Me levanté y le quité la falda, dejándola en bragas. Me quité los pantalones y mi polla, dura como una roca, sobresalía del bóxer y se veía una gran mancha húmeda por la que se había derramado mi fluido. Me tumbé encima de ella y la besé, nuestras lenguas danzaron, sus gemidos volvieron a ser audibles. Con el cuerpo en piloto automático, impulsado por instintos animales, quise penetrarla y saqué la polla por la abertura que había delante de mis calzoncillos. Pasé mi polla desnuda por su raja, aún cubierta por las bragas.
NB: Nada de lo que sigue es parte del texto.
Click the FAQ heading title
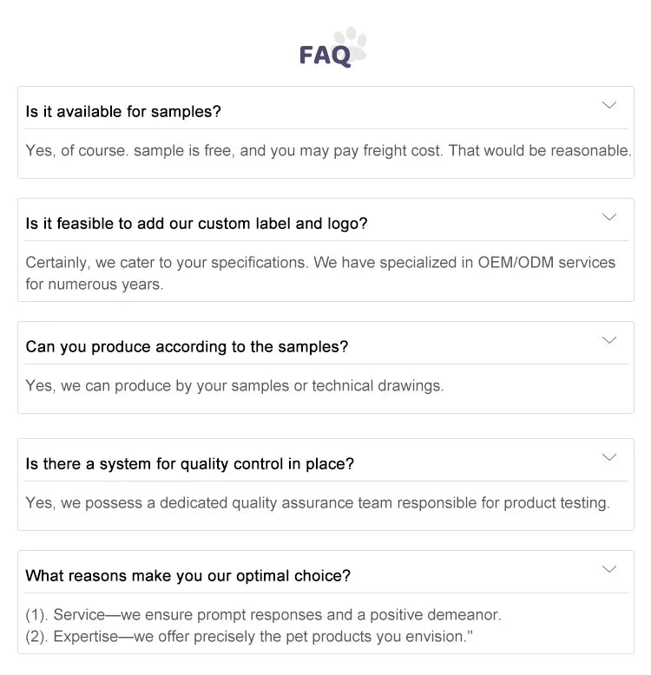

Podía sentir su calor a través de la tela y eso me puso más cachondo. Seguí excitándonos a los dos mientras bajaba la mano, le apartaba las bragas y movía con cuidado la cabeza de mi polla de un lado a otro de los labios sin introducirla.

Habíamos llegado al momento de la verdad. La miré directamente a los ojos, toda mi energía erótica fluyó hacia ella mientras la atravesaba con la mirada.
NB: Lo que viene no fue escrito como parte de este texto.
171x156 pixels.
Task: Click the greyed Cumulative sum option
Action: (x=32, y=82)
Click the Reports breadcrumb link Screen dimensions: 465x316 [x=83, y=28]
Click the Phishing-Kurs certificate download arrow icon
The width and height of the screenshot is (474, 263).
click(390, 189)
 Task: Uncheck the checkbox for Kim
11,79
― ¿Estás de acuerdo con esto?

― ¡Dios, sí! Nunca había deseado nada tanto. ¿Tienes un condón?

¡Ah, claro! Sí, claro. Sólo había un problema. Como hombre monógamo, no viajaba con ellos. El momento corría peligro de muerte. Me levanté de un salto y empecé a ponerme la ropa tan rápido como pude― No te muevas, vuelvo enseguida.

Corrí literalmente hacia el ascensor. Mi polla se alborotaba dentro de mis pantalones; me había dejado la camisa desabrochada para ocultar mi excitación. Bajé al vestíbulo. Afortunadamente, la tienda de regalos seguía abierta. Condones, condones, tiene que haber alguno por aquí, ¿qué hotel no los vende? Finalmente, los veo colgados de una percha. Un rápido vistazo alrededor. No reconozco a nadie en los alrededores. Me apresuro hacia el mostrador. Deprisa, deprisa, antes de que alguien me vea comprándolas. El dependiente fue angustiosamente lento. No, no necesito el recibo. Cogí la botella de agua que había comprado como tapadera y me metí la caja en el bolsillo de la chaqueta. Esperando el ascensor oí una voz.

― Hola Charly, qué raro verte aquí abajo; creía que era el último hombre en pie.

― Sí, lo eras. Acabo de darme cuenta de que necesitaba una botella de agua y he tenido que bajar a por ella ―Agité la botella. Subimos en el ascensor y charlamos un poco. La excitación me recorría sabiendo que él no tenía ni idea de quién y qué me esperaba, y de lo que llevaba en el bolsillo. Salí y caminé por el pasillo con el corazón palpitante. Buscando a tientas la llave de la tarjeta, abrí la puerta, con el corazón desbocado y la adrenalina a flor de piel.

No estaba. No había más rastro de lo sucedido que una colcha arrugada y su leve y persistente olor.